Department of Computer Science and Technology

Technical reports

Dictionary characteristics in cross-language information retrieval

Donnla Nic Gearailt

February 2005, 158 pages

This technical report is based on a dissertation submitted February 2003 by the author for the degree of Doctor of Philosophy to the University of Cambridge, Gonville and Caius College.

DOI: 10.48456/tr-616


In the absence of resources such a as suitable MT system, translation in Cross-Language Information Retrieval (CLIR) consists primarily of mapping query terms to a semantically equivalent representation in the target language. This can be accomplished by looking up each term in a simple bilingual dictionary. The main problem here is deciding which of the translations provided by the dictionary for each query term should be included in the query translation. We tackled this problem by examining different characteristics of the system dictionary. We found that dictionary properties such as scale (the average number of translations per term), translation repetition (providing the same translation for a term more than once in a dictionary entry, for example, for different senses of a term), and dictionary coverage rate (the percentage of query terms for which the dictionary provides a translation) can have a profound effect on retrieval performance.
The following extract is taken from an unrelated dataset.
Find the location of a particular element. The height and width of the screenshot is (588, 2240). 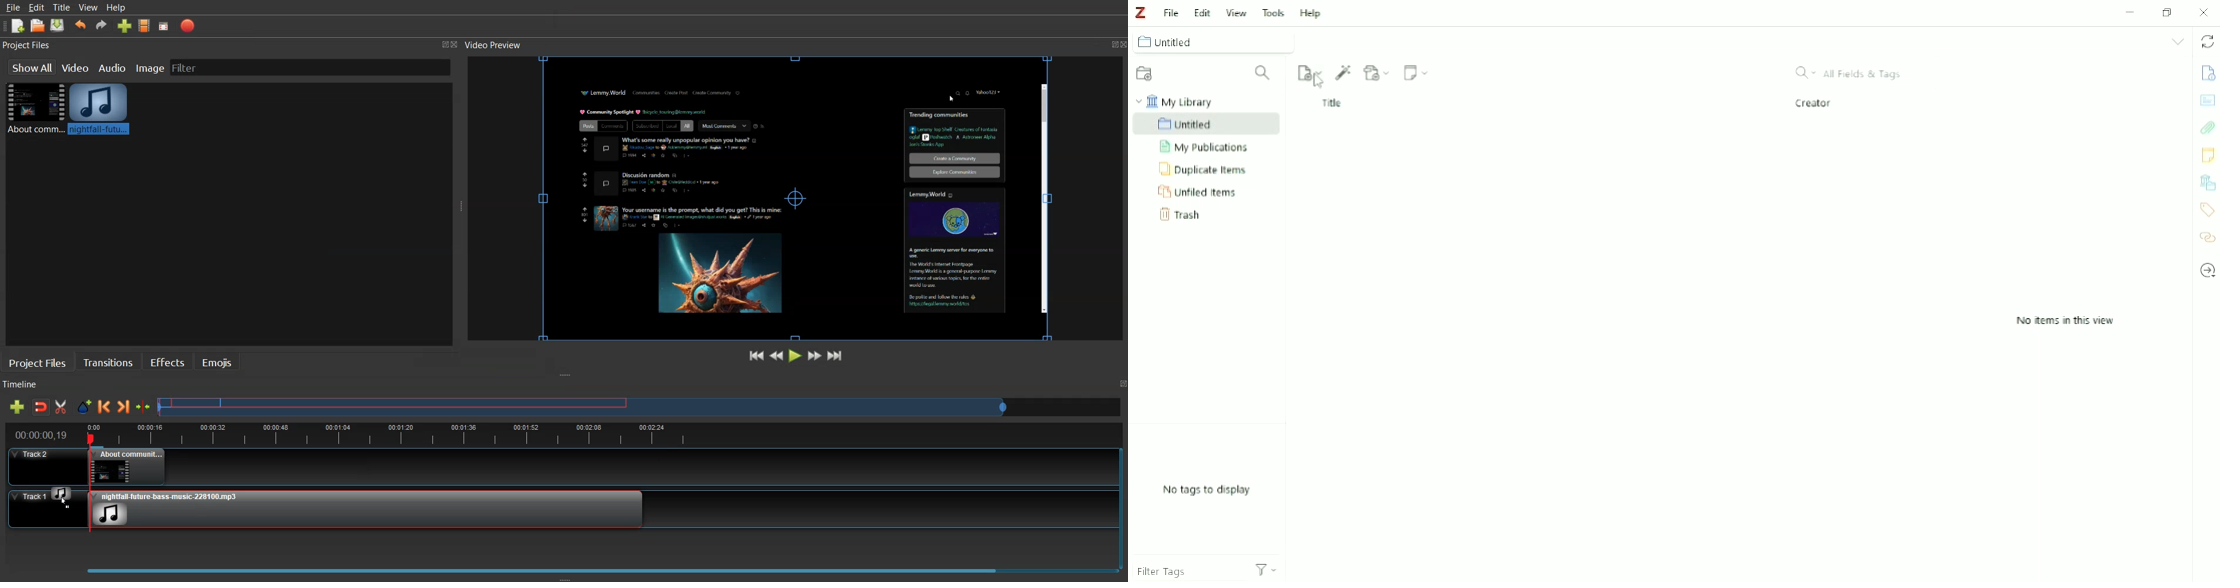

My Publications is located at coordinates (1204, 147).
Dictionary properties were explored in a series of carefully controlled tests, designed to evaluate specific hypotheses. These experiments showed that (a) contrary to expectation, smaller scale dictionaries resulted in better performance than large-scale ones, and (b) when appropriately managed e.g. through strategies to ensure adequate translational coverage, dictionary-based CLIR could perform as well as other CLIR methods discussed in the literature. Our experiments showed that it is possible to implement an effective CLIR system with no resources other than the system dictionary itself, provided this dictionary is chosen with careful examination of its characteristics, removing any dependency on outside resources.